*** Opening DATASET EXCERPTS ***

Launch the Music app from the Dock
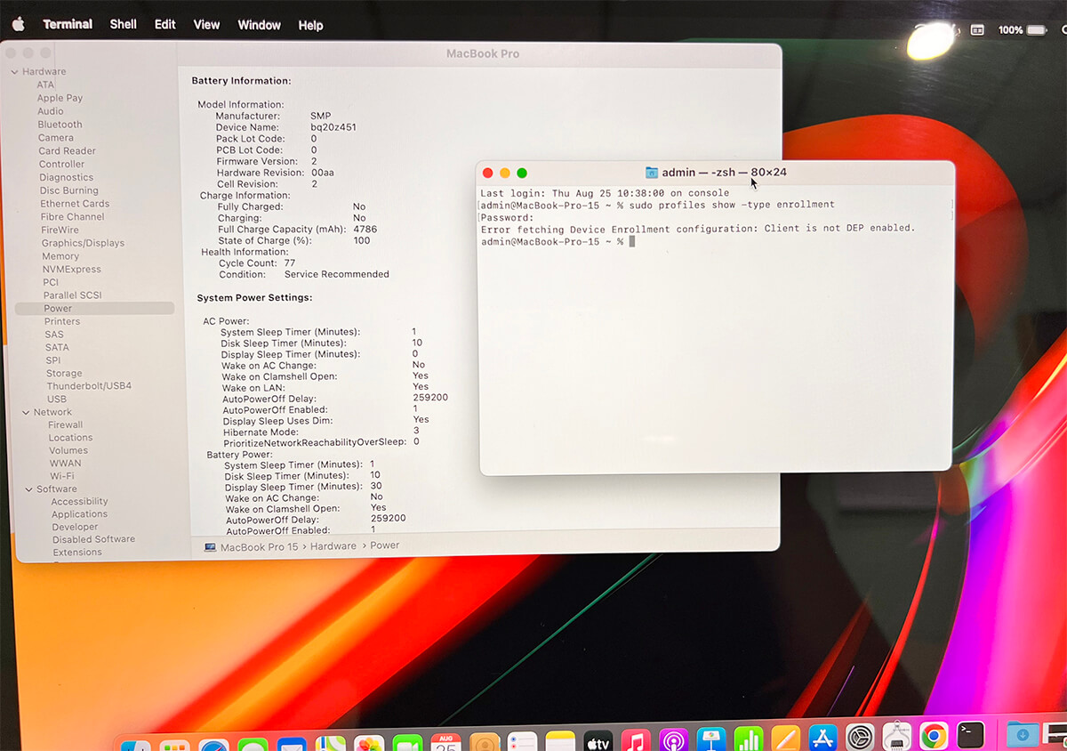The image size is (1067, 751). pos(636,739)
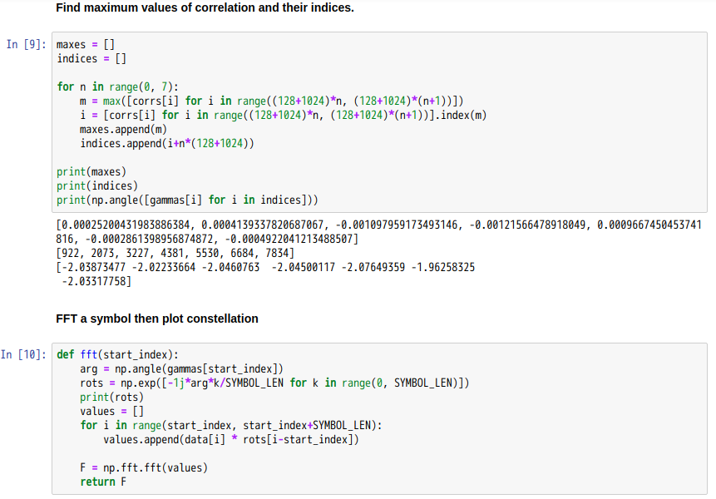Click the 'print(maxes)' statement
The width and height of the screenshot is (716, 499).
91,171
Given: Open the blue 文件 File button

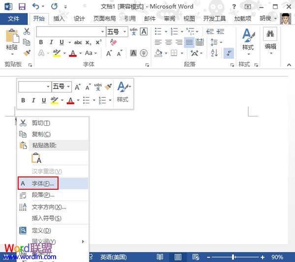Looking at the screenshot, I should (x=14, y=19).
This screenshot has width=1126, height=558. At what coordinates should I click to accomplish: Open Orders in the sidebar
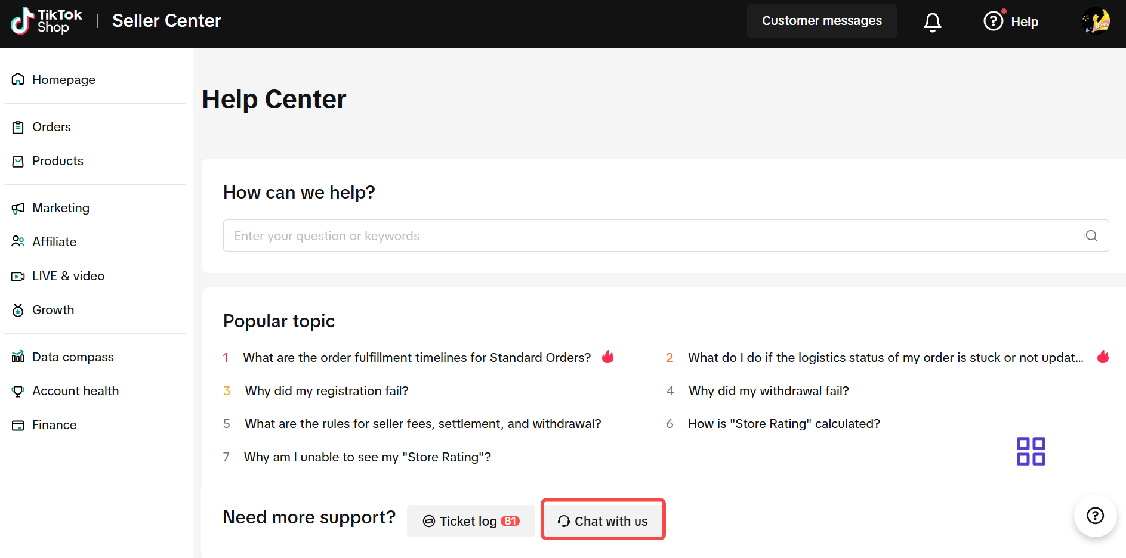coord(51,127)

*** Closing DATASET EXCERPTS ***

The entries must be written out again unchanged. Images are to be left out.

Launch the Music app from the Dock
The image size is (1067, 751). pos(636,739)
Click the 'print(maxes)' statement
The width and height of the screenshot is (716, 499).
91,171
Given: Open the blue 文件 File button

Looking at the screenshot, I should (x=14, y=19).
This screenshot has width=1126, height=558. At what coordinates should I click to accomplish: Open Orders in the sidebar
coord(51,127)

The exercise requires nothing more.